##### ARTICLE
Implement p_mode="per_example" in Compose() #90

keunwoochoi · 2021-07-21T22:25:45Z

Hi, thanks for this great software!

Is per_example supported currently or not? With the ValueError raised in Compose (https://github.com/asteroid-team/torch-audiomentations/blob/master/torch_audiomentations/core/composition.py#L30), I assume it is not supported in Compose. But the readme says it is supported - does it mean that it's supported in individual transforms but not in Compose?

Maybe it's worth using it in the example code in readme :)

The text was updated successfully, but these errors were encountered:

keunwoochoi · 2021-07-21T22:28:15Z

A follow-up question. What would be the best practice to apply a sequence of augmentation to the examples in a batch while varying the randomized parameters per example?

iver56 · 2021-07-22T07:24:52Z

Hi keunwoochoi :) Thanks for the appreciation.

Sorry for the confusion. Please let me try to explain.

mode is not the same as p_mode.

mode is about how audio gets grouped when applying transforms.

For example mode="per_channel" means that each channel gets augmented independently (with different parameters)

mode="per_example" means that every piece of audio (which can be multichannel or mono) gets augmented independently - this is what one typically wants.

mode="per_batch" means that all the audio snippets in a batch get augmented in the same way.

p_mode refers to the behavior of "p", the probability of applying the transform.

p_mode="per_batch" together with e.g. p=0.5 means that a transform will be applied to only 50% of the batches on average. I.e. ~50% of the time you call it, it will be a no-op (it will do nothing).

p_mode="per_example" together with p=0.5 means that a transform will be applied to 50% of the examples (audio snippets) in a batch on average. The others will be left untouched.
##########
##### RECORDED INFORMATION
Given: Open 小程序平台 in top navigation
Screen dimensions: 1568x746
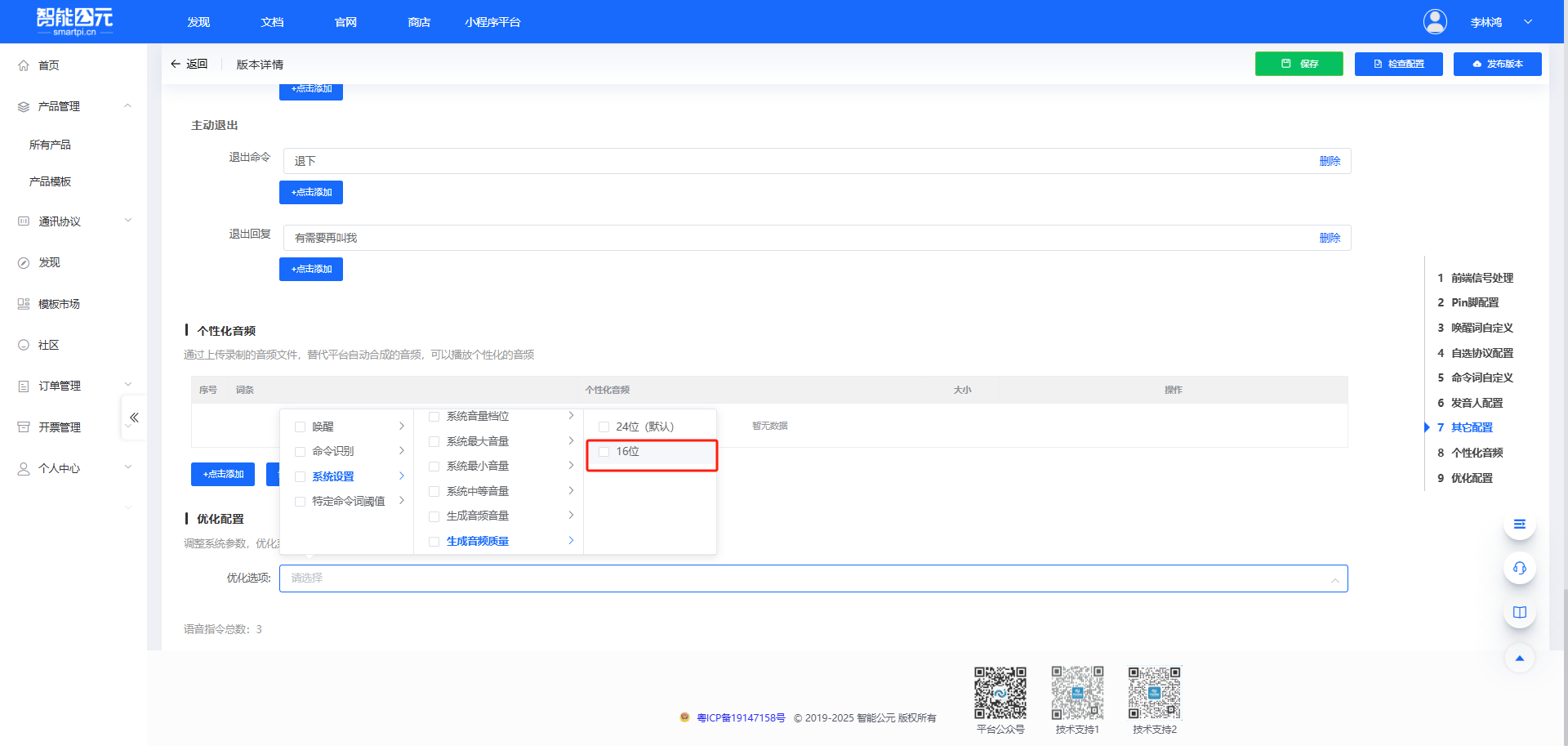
##########
→ WRITTEN EXERCISE
Answer these questions from the thread on p_mode in Compose():
1. Which error is raised in Compose, according to the opening post?
2. What does mode="per_batch" do to the audio snippets in a batch?
3. What does "p" stand for, in the terms of the reply?

→ TASK ANSWER
1. A ValueError.
2. All the audio snippets in the batch get augmented in the same way.
3. The probability of applying the transform.